Princess Rosey-Sea-Kitten:
[Appearing out of nowhere.] I can take you to Tink.

Kathleen:
Ga! [She jumps and wrenches her injured side] Aah, ah ow...

Princess Rosey-Sea-Kitten:
Nice bandaid. Anyways, like I was saying, I can take you to Tink. She, uh, she makes her presence pretty known around here.

Johnny Depp:
What’s that supposed to mean? [Rosey-Sea-Kitten hands him a flyer] Tink’s Tune Up Shop for the Erectiley Deficient and... [He glances up] Pie shop?

Natalie:
Kinky.

Princess Rosey-Sea-Kitten:
Yeah, just because Peter Pan didn’t doesn’t grow up doesn’t mean the rest of us have to stay limp and hungry.

Johnny Depp:
But... how? I don’t understand how it would work.

Princess Rosey-Sea-Kitten:
Trust me, you really, really don’t want to know.

Cam:
Oh god, my imagination is starting to kick in! Someone do something!

Kelti:
PARIS HILTON NAKED.

Cam:
[Look of relief] Ah... Wait... AH!!

Kathleen:
You’re not allowed to use your imagination anymore, Kelti.

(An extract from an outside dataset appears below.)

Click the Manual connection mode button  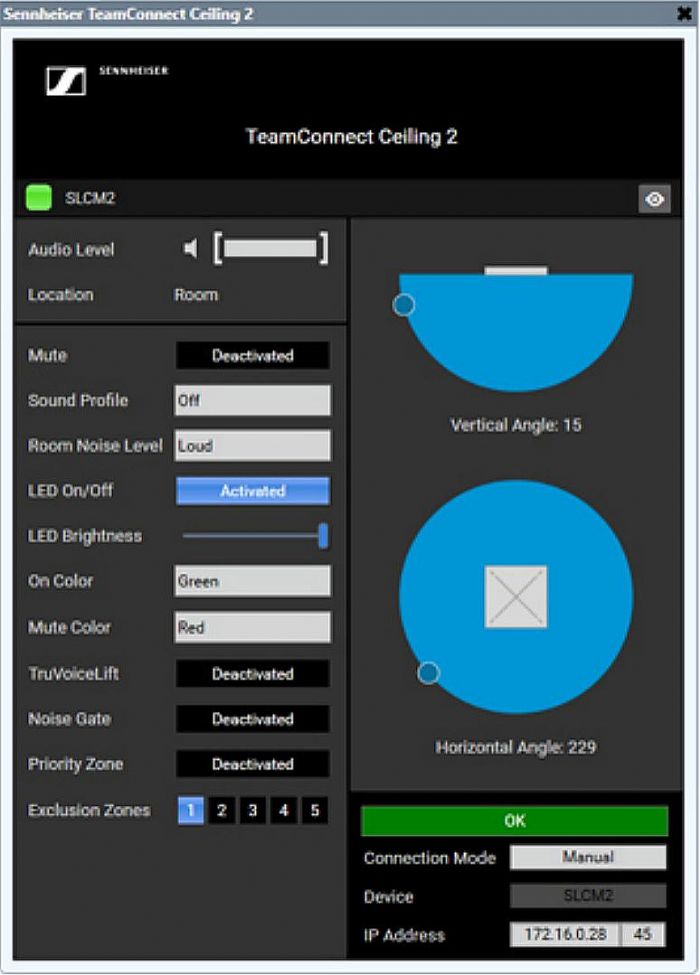(x=588, y=857)
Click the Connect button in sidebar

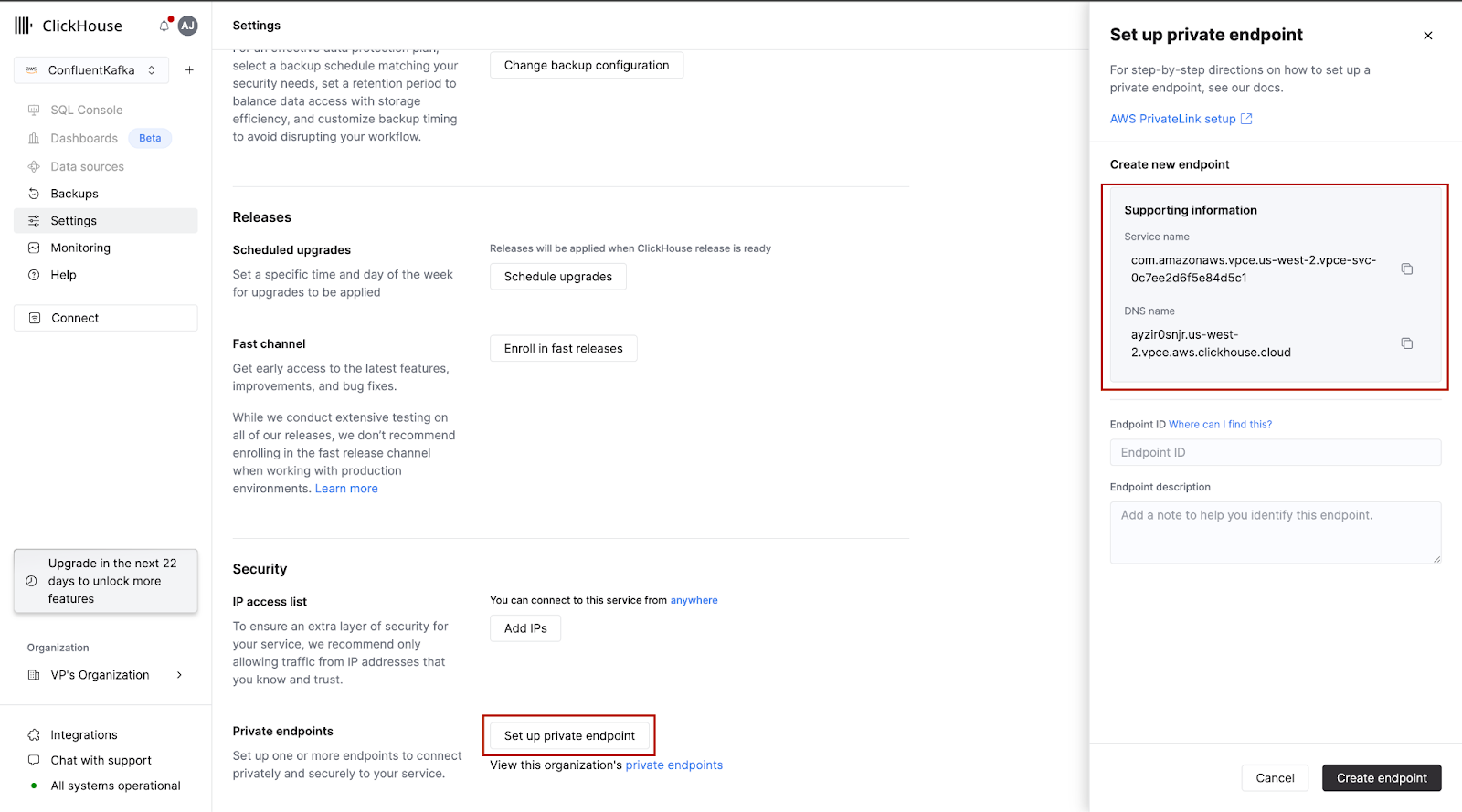[105, 318]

Princess Rosey-Sea-Kitten:
Hey, do you want to see Tinkerbell or not?

Jessie:
At this point I’m going to say not. Unfortunately we have to do it eventually so... [sighs] lead the way.

[Scene changes and we find our heroes inside a seedy, smokey, sex den. There are tables set up, covered in pies; banana cream, key lime, coconut, lemon meringue, you name it and there is a pie type there. Most of the older Lost Boys are sitting around in fairy dust hazes, slumped over chairs and drooling or eating pie, and sometimes both.]

Princess Rosey-Sea-Kitten:
Try not to bump any of them. Quick movements incite them to violence.
[The heroes manage to successfully follow the Princess to the back of the Pie Den (Ha ha ha! Graham cracker crust.) They enter a small room that has those atypical green room mirrors and lights.]

Princess Rosey-Sea-Kitten:
Hey Tinkerbell, I’ve brought some people to see you.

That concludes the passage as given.